Wer zwischen dem Terror in London und dem irakischen oder palästinensischen Widerstand unterscheidet, achtet suicide bomber, anstatt sie zu ächten. Der Islamismus wird auf diese Weise nicht isoliert, sondern hofiert und die Rede vom Kampf gegen den jihadistischen Terror dementiert.

Dieser Trennungsstrich – das bedeutsamste Kennzeichen der deutschen Antwort auf die Anschläge in London und Madrid – ist in der Sache widersinnig: Alle Merkmale des Islamismus sind heute nicht nur bei al-Qaida, sondern auch bei der Hamas und dem irakischen »Widerstand« präsent. Erstens der Todeswahn: Die Parolen, die die Führer der Hamas und die Führer der al-Qaida ausgeben, gleichen sich aufs Wort: »Wir lieben den Tod. Ihr aber liebt das Leben.« Dazu kommt das Verdikt, jedwede menschliche Freiheit dem Islam unterzuordnen. »Am Ende muss sich jeder Palästinenser zum muslimischen Leben bekehren«, drohte beispielsweise der neue Führer der Hamas, Mahmud el-Saha, in einem Interview mit dem Corriere della Sera. »Unsere Religion wird die westliche Dekadenz in nur einem einzigen Jahrzehnt besiegt haben.« Drittens treiben alle drei Bewegungen die Unterjochung der Frau auf die Spitze und praktizieren das drakonische Regiment der Sharia. Viertens gleichen sich alle drei Bewegungen in ihrem antisemitischen Wahn.
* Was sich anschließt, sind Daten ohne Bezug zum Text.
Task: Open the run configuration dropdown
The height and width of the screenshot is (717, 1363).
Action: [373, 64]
Der Trennungsstrich zwischen Terror und Widerstand ist auch moralisch haltlos, weil er die außereuropäischen Opfergruppen des Terrorismus– Israelis, Irakis – anders kategorisiert als die europäischen. Immerhin wurden in den letzten zehn Jahren mehr als 200 suizidale Massenmorde an Israelis begangen. Im Irak wurden zwischen 2003 und 2005 gar mehr als 500 Selbstmordattentate durchgeführt.
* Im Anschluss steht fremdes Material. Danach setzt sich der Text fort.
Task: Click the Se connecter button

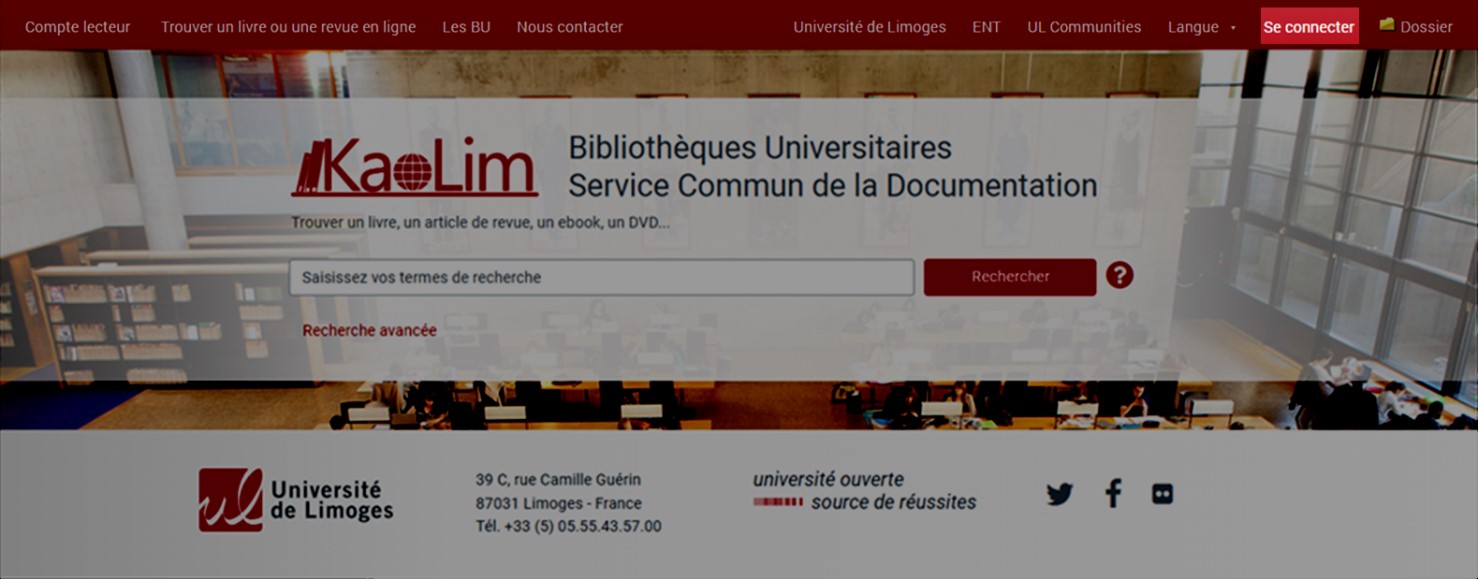Action: pos(1309,27)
Dieser Trennungsstrich ist politisch kontraproduktiv, da er nicht nur jenen Muslimen in den Rücken fällt, die damit begonnen haben, sich prinzipiell vom Islamismus und dessen Politik der Selbstmordattentate abzusetzen. Die von der EU praktizierte Unterscheidung zwischen »bösartigen« und »verständlichen« Selbstmordattentaten trägt entscheidend dazu bei, die Ächtung dieser Kampfform als »Verbrechen gegen die Menschheit« seitens der Vereinten Nationen zu torpedieren. Dieser Trennungsstrich ist langfristig selbstmörderisch, weil er der Taktik der Islamisten entgegenkommt und die Propagandalüge vom Selbstmordterror als »Verzweiflungstat« bereitwillig kolportiert.
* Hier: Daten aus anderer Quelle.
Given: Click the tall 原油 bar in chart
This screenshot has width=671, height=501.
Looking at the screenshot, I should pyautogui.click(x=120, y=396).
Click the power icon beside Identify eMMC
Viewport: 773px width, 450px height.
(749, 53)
Die deutsche Reaktion auf den Terrorismus ähnelt somit einem Januskopf: nach vorn das grimmige Entsetzen in Richtung Londoner U-Bahnschacht, nach hinten ein verschämtes Grinsen in Richtung der irakischen »Aufständischen« und der Hamas, denen man zu bedeuten gibt, dass man ihnen den Terror gegen »BushSharon« nachsehen kann, solange sie nur eins unterlassen: Anschläge bei uns.